══ DATASET RECORDS

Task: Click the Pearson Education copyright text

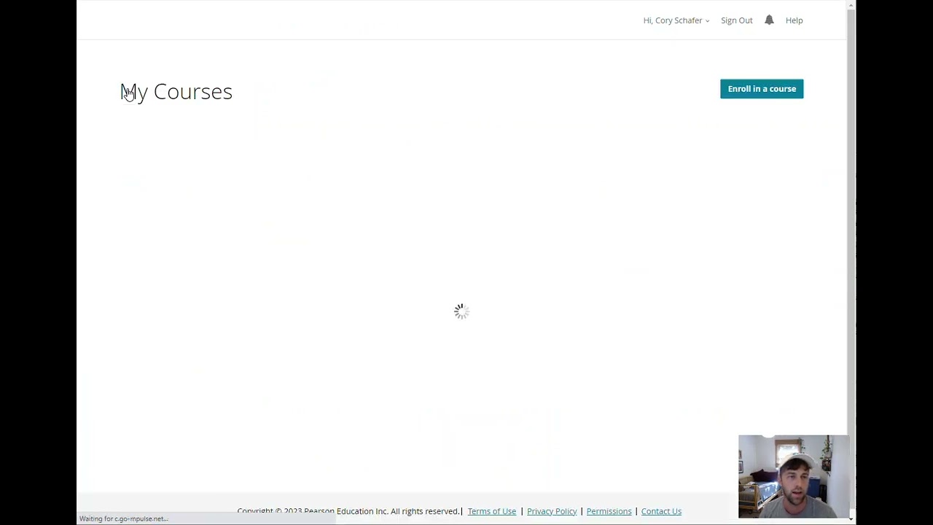Action: point(348,511)
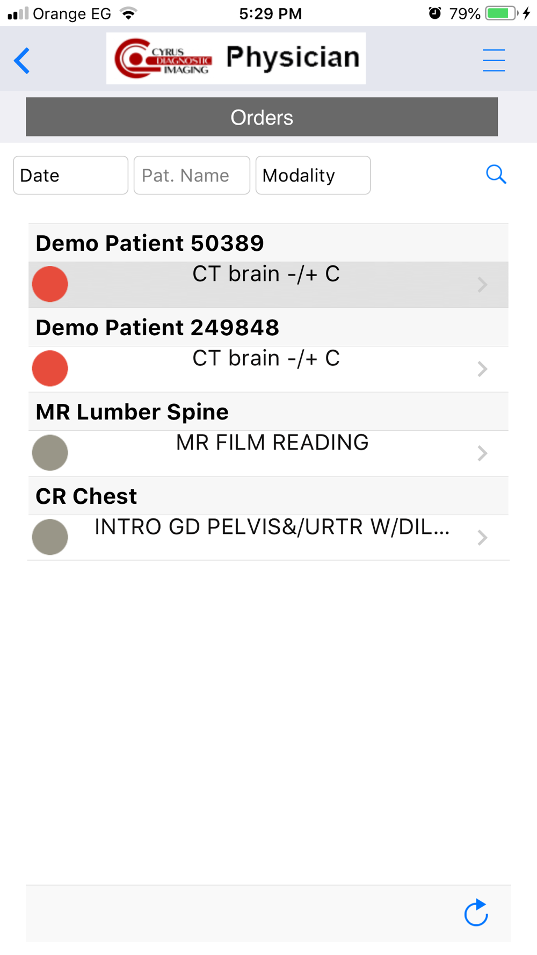Focus the Pat. Name input field
Viewport: 537px width, 955px height.
192,175
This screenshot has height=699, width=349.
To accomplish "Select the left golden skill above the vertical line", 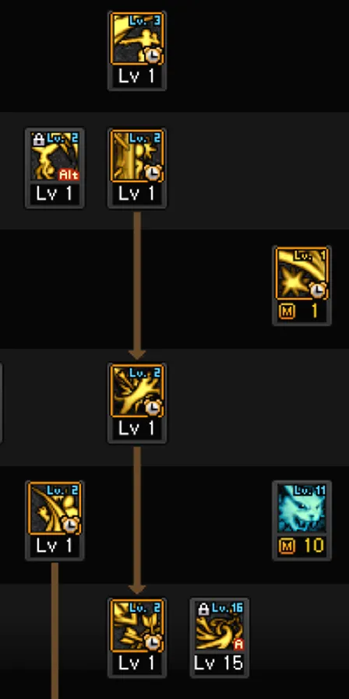I will [x=55, y=508].
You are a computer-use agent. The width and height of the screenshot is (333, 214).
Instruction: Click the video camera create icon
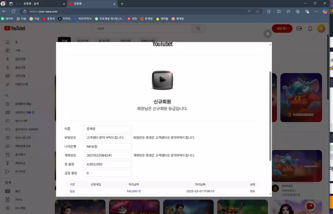click(299, 29)
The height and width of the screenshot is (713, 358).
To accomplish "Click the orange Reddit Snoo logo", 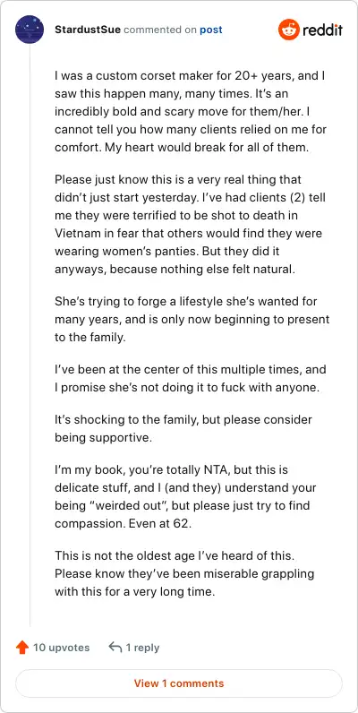I will click(288, 30).
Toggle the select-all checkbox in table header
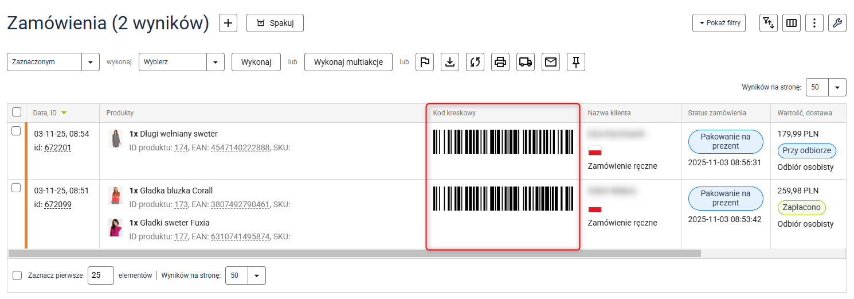Image resolution: width=854 pixels, height=299 pixels. (17, 112)
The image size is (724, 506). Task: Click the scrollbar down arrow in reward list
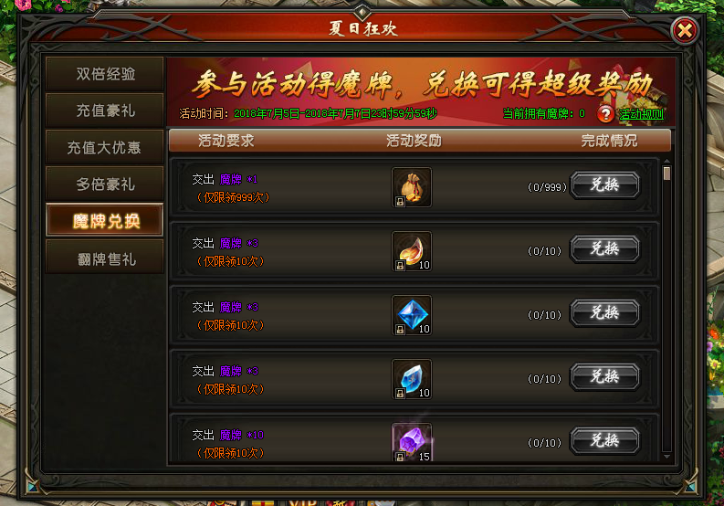point(666,457)
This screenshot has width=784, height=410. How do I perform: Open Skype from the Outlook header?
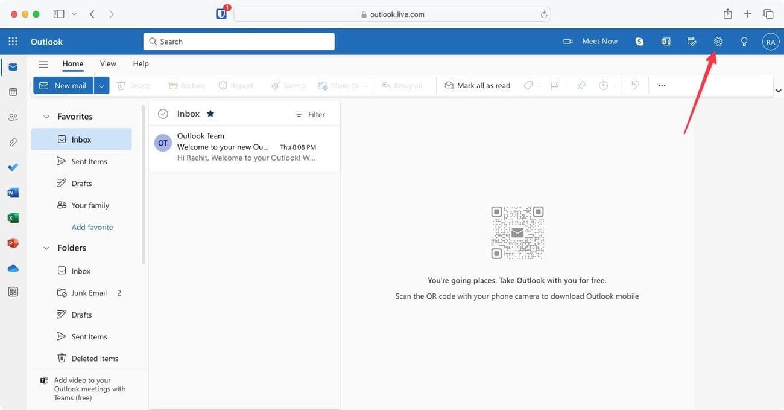tap(639, 42)
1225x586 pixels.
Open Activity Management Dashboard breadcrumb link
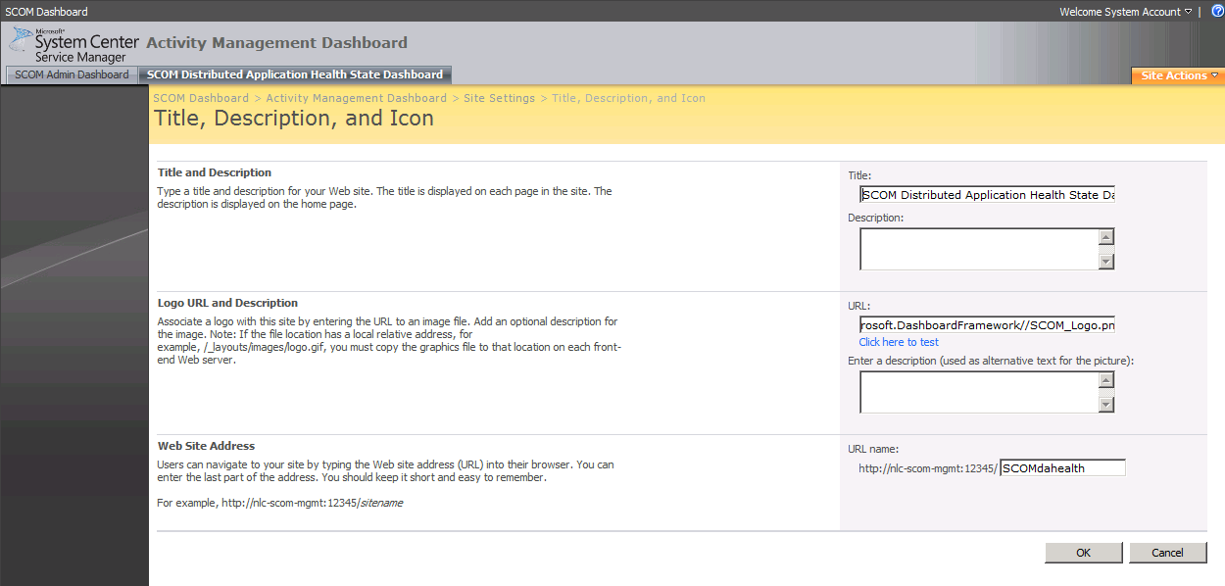tap(357, 97)
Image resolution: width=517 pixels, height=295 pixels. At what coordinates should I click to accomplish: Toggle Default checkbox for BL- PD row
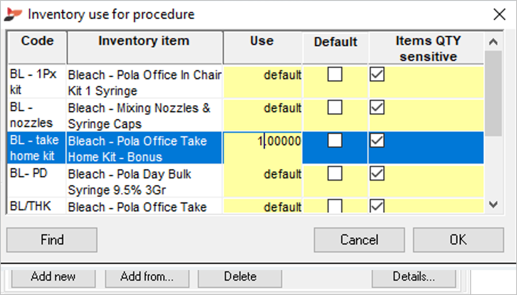tap(335, 173)
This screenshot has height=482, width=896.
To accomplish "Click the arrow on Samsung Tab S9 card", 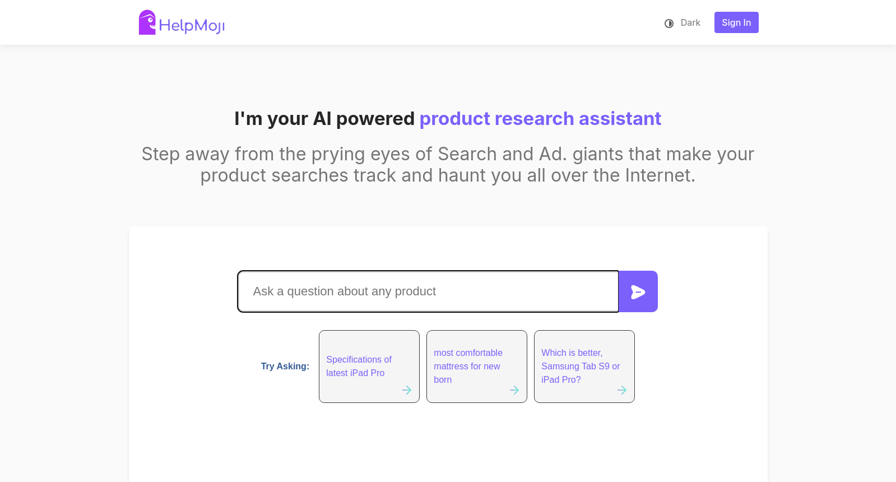I will coord(622,390).
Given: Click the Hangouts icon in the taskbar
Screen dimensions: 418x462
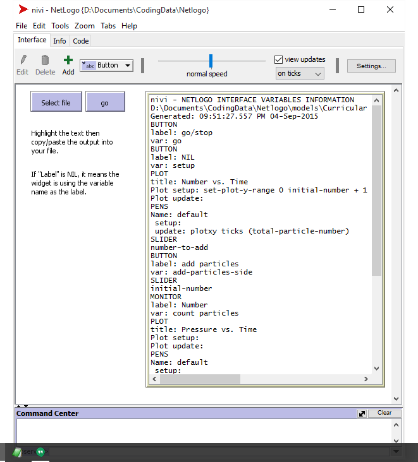Looking at the screenshot, I should pos(40,452).
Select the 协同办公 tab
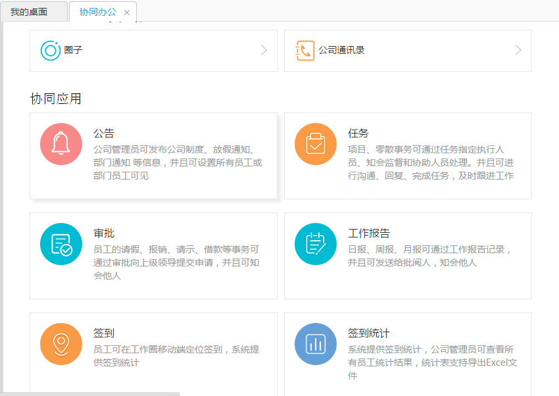Viewport: 559px width, 396px height. coord(97,12)
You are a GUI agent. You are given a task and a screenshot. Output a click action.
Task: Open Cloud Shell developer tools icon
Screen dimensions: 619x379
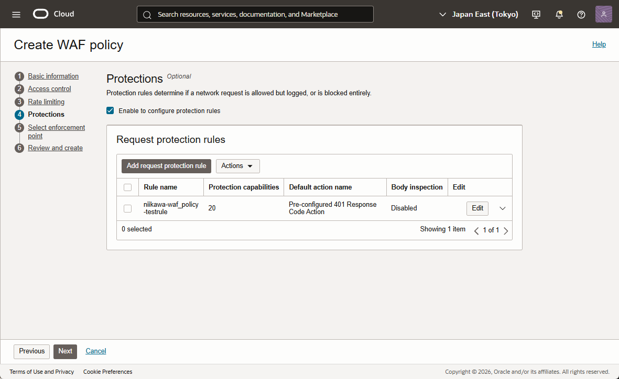(x=536, y=15)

════

● **PROBLEM TO SOLVE**
The answer should be one number: how many lines of the data above contain "agent".

● **RESPONSE TO THE EXERCISE**
2